On the surface this challenge is simple enough: Christ hungers and Satan asks for a simple miracle so that he may be sure that Christ is God, and by this easy feat of divine power Christ can appease his human hunger. However, as Satan knew, the temptation went far deeper than a mere appeal to human hunger.
How to tempt God? The very concept is blasphemous, of course, but Satan is blasphemy incarnate. I suspect that Satan’s answer to this puzzle was by appealing to God’s love. As Christ would note, God marks the sparrow’s fall. He loves each man, as if there were no other. How He must pity us in our travails here below, our struggles against poverty and all the other ills that our fallen state and our fallen world present to us. How many an atheist, bringing up one of these ills, has thrown back in the face of believers the taunt, “How could a just God allow this!”
Thus the Father of Lies appealed to Christ to use his divine power, not just to appease His hunger, but as a sign of how He could use His power to end hunger and all the other ills that Man is heir to. Satan tempted God by appealing to His mercy, to place sinful Man back in the Garden and satisfy all Man’s material wants, ending human physical suffering with the slightest exertion of the divine will. Temptations to evil are the most difficult to resist when the sin proposed is being utilized for a good end. Satan, no doubt, who fell from pride, felt a surge of it when he suggested the clever bread temptation to Christ.
In the very small interval between Satan proposing the temptation and Christ responding to it, Christ may well have thought that the temptation was ironic. During His three years of preaching bread would assume a central role: from the multiplication of the loaves and fishes, to the prayer He would teach us in which we would ask God for our daily bread to His startling proclamation that bread would be transformed into His body. Satan, unknowingly, was treading upon very sacred ground in bringing up the subject of bread.

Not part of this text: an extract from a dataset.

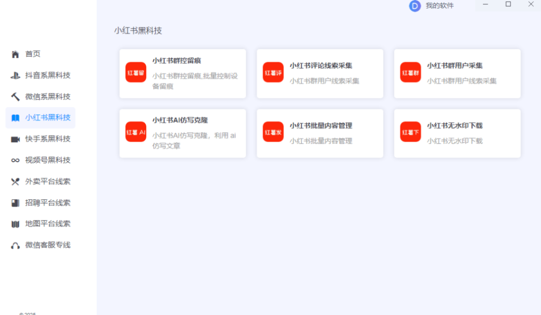Click the 红薯发 icon on batch content card
This screenshot has height=315, width=541.
tap(273, 132)
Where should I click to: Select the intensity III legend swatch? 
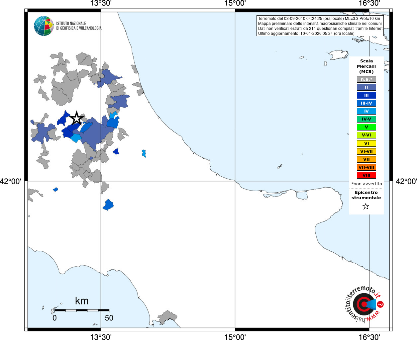(366, 95)
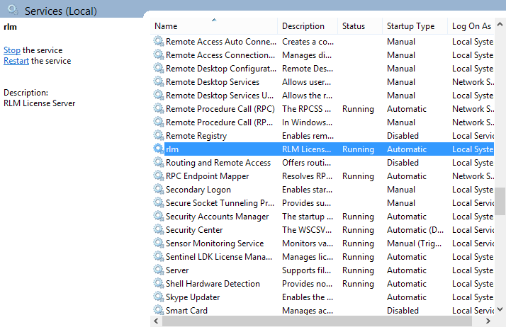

Throughout Christ’s coming mission He would frequently use miracles to relieve human suffering, but the miracles, as He frequently said, were secondary to His message to Love God and Love Neighbor, and to take up our crosses and follow Him.
Satan’s temptation, if accepted, would in effect restore Man to the Garden, all his material wants sated, and remove from Man that essential component of free will: consequences. Man is made in the image of God in that he has, through the divine gift, some of the attributes of God, and of these one of the most significant is free will. When Man exercises his free will there are consequences, here and in Eternity. Satan would have God give Man the illusion that He could commit sin and be free from these consequences. God would in effect revoke His admonition to Adam after the Fall that he and his descendants would earn their bread by the sweat of their brow. Man’s material wants would be met by God, and Man would be left to sin as he pleased, with the reckoning for His sins a thing of Eternity and not a part of this mortal life.
Satan would have God effectively give Man a future in which he would be secure in this world and damned in the next, rather similar to the atheist totalitarian states of the last century with their false promises that the State could meet the material needs of their populations and that the satisfaction of material wants and desires is the alpha and omega of our human existence.
To this lie Christ responded, Not in bread alone doth man live, but in every word that proceedeth from the mouth of God. Christ would not give Man the illusion of earthly salvation by becoming a divine dispenser of Welfare. He had come to bring eternal salvation by having Man freely choose to follow Him. No iota of the Law of God would be annulled by Christ, but all would be fulfilled by Him. It would not be mercy to leave Man in his sins and give him earthly bread instead of the bread of angels. The height of mercy is to call Men to live by every word from God, and thus Christ refused the temptation of bread.